Should a magistrate not know of the accused's previous record? I once faced a charge which carried a mandatory 6 months sentence. When my solicitor asked for the sentence to be suspended the magistrate lifted my file from his desk and refused saying I had previous convictions. The fact that he had that file there must have coloured his judgement, even before he'd looked at it.
If you'd reached the sentencing point, SW, you'd either pleaded guilty or been found guilty. At that point (and not before) the magistrates should have your 'record' available to them.

Chris
SW? Sorry, SR!
He actually had it on his desk all through the proceedings. But it was a long time ago and I'm sure they do things differently now.
It must have been a long time ago, Sandy, because I know of no offence which carries a "mandatory" six month custodial sentence (which, coincidentally, is the maximum available to magistrates). Additionally magistrates are not routinely provided with a defendant's previous record at the start of proceedings. They are normally provided by the prosecutor as he or she addresses the court.
The past is another country and they did things differently there. It was in N Ireland in the 1970's. The charge was riotious behaviour and it carried a minimum six month sentence. I don't know of a single person charged with that offence then who was acquitted.

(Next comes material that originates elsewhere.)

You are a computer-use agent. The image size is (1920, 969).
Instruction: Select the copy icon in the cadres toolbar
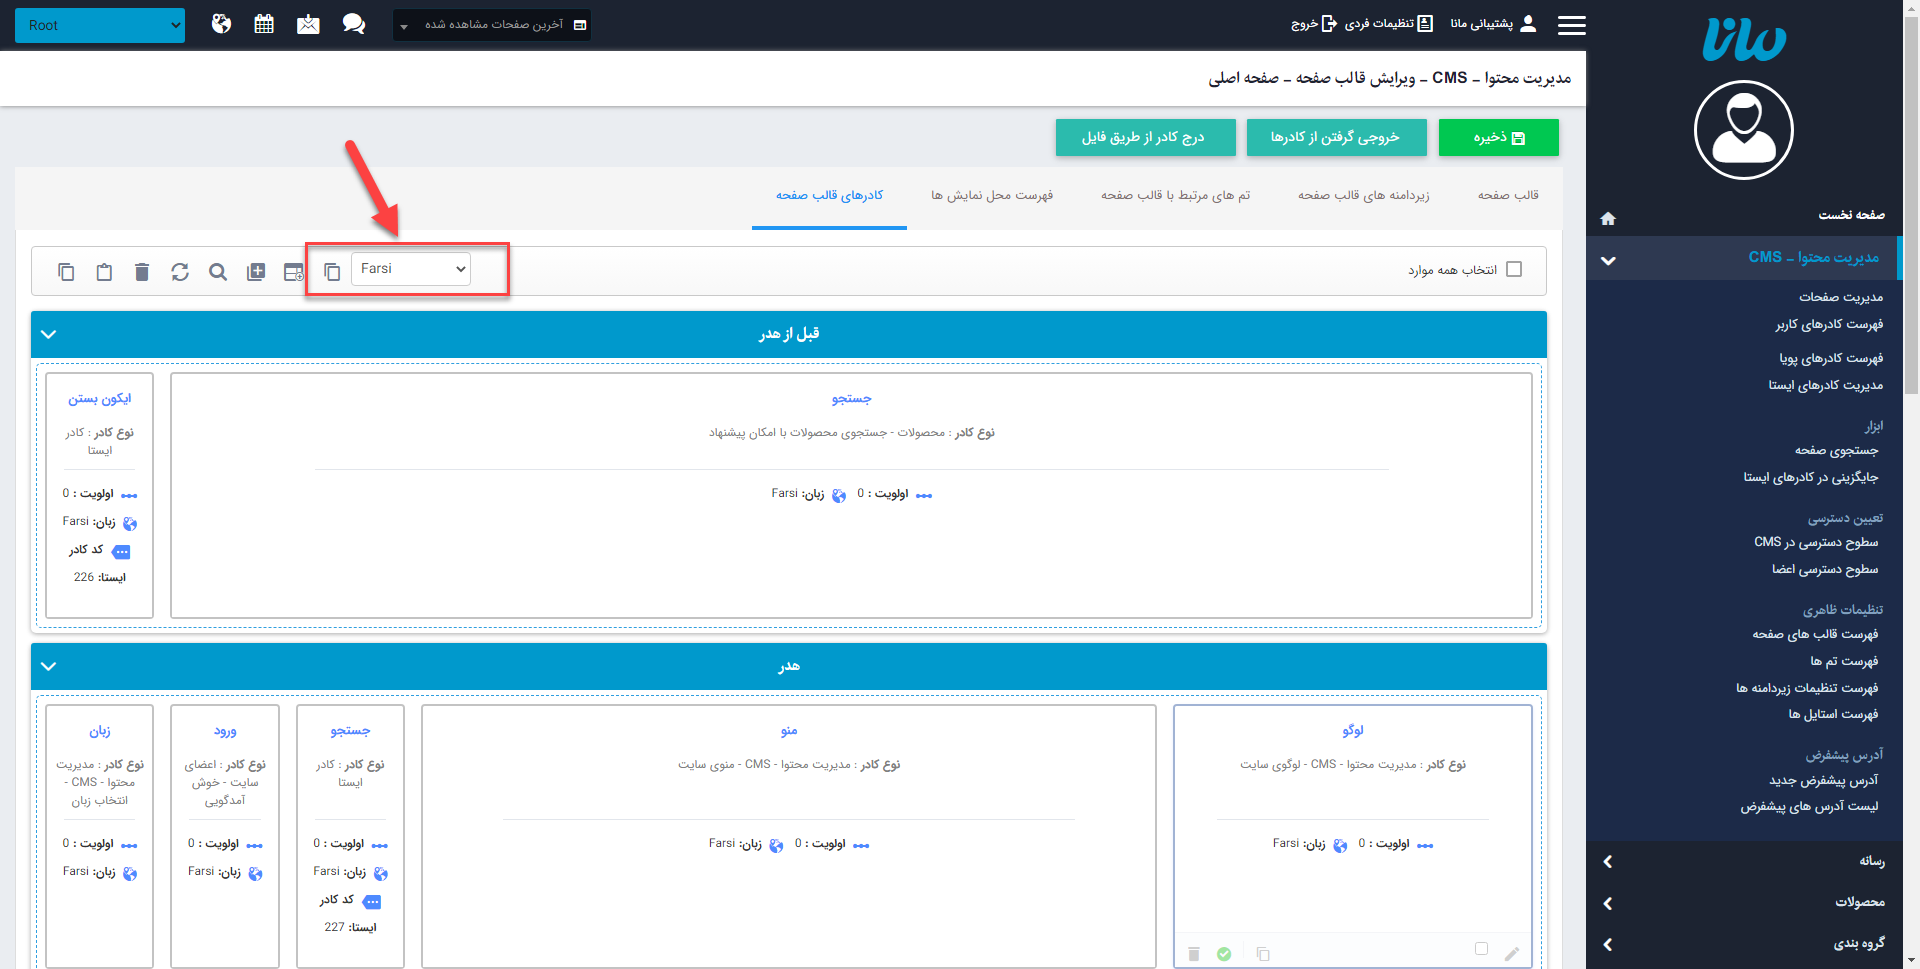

The fact that no one was acquitted of the offence is no criticism of it - rather a testimony to the fact that the forces of law and order had done their job properly.
There are ONLY two ways that the prosecution can adduce evidence of the previous bad character before her trial. Firstly is by making a bad character application. It is extremely unlikely that a conviction from 17 years ago will be admitted (even if the DWP decided to make such an application). Secondly would be if she gives evidence to say she is a person of good character (when strictly speaking, she is not).

It will be put forwards on sentencing (if convicted or pleading guilty), but entirely unlikely to be of relevance other than the fact that the defendant cannot say she is a person of good character.
Sorry Sandy, did not know it was NI. They really do do things differently there and I don't know much about it.